● **Aim of the exercise**
Could you carry on the piece of summer vacation tips for caregivers of people with dementia, starting right after its last sentence?

++++ Document text ++++

Lori Hill is the manager of Brookdale's Optimum Life program. Here, she shares some of her experience as a caregiver. 

In addition, caregivers must also be cognizant of adjusting certain activities based on behavior changes and making sure family members are aware. It is important to remember that just because your loved one is dealing with memory loss and cognitive impairment, it doesn’t mean they can’t enjoy meaningful activities.

Here are four caregiver tips that may help you and your loved one during the summer vacation season.

Plan Ahead

Planning for a vacation or even a simple drive with someone living with Alzheimer’s or another dementia is a must. Take your time when choosing a location and consider the needs of your loved one. Choose a location that offers the most comfort. If you’re staying in a hotel, call ahead and let the staff know about any special needs.

++++ Data section ++++

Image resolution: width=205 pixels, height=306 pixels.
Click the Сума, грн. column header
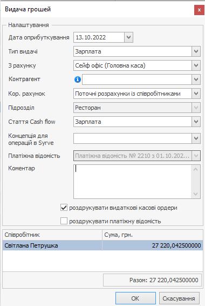pos(153,235)
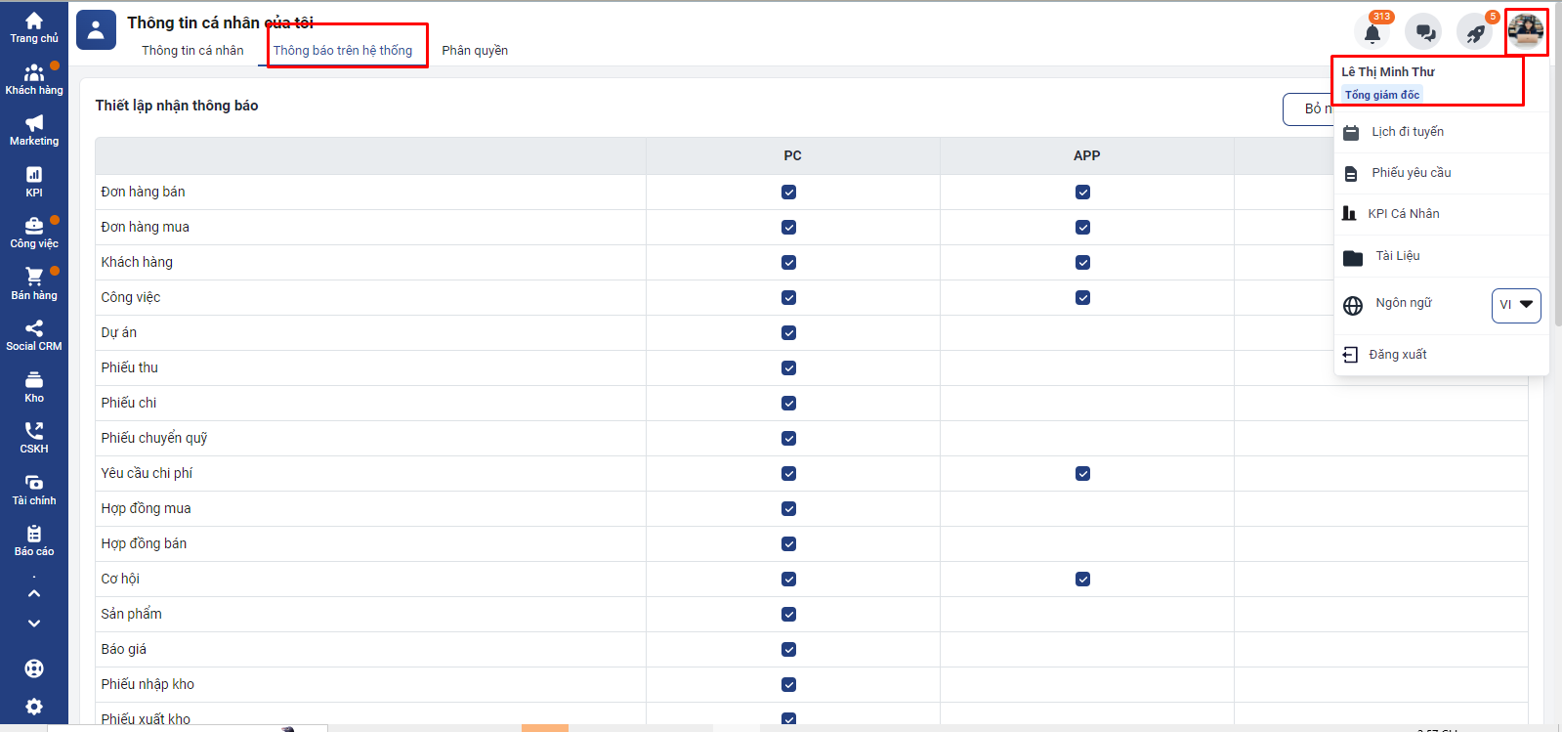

++++

● **Task result**
Try to stick to your normal routine as closely as possible. This isn’t always easy when traveling, but some things you can control. For example, eat three meals a day at the same time and travel during the day so bedtime routines aren’t interrupted.

One summer I took my mom with me on a one-hour drive to visit a friend. I discovered that the passing trucks on the highway made her nervous and I didn’t bring along any of her favorite items that typically soothe her. The lesson for me after, was to always bring along a pre-packed bag of various things she likes including dolls, felt pieces, old jewelry, as well as light snacks to help calm her during car trips and to aid in diverting her attention.

Hydrate, Hydrate and Hydrate

We always hear about staying hydrated in the summer months but, as a caregiver, you must remember this rule for you and your loved one. People living with Alzheimer’s or another dementia cannot always communicate that they are thirsty, so caregivers must encourage water intake. Will getting them to drink that bottle of water be a challenge? Of course, but the key is remembering that water also comes in other forms including fruits, like chunks of watermelon and grapes or perhaps slices of cut cucumbers. Bottom line - get the fluids down to keep the hydration up!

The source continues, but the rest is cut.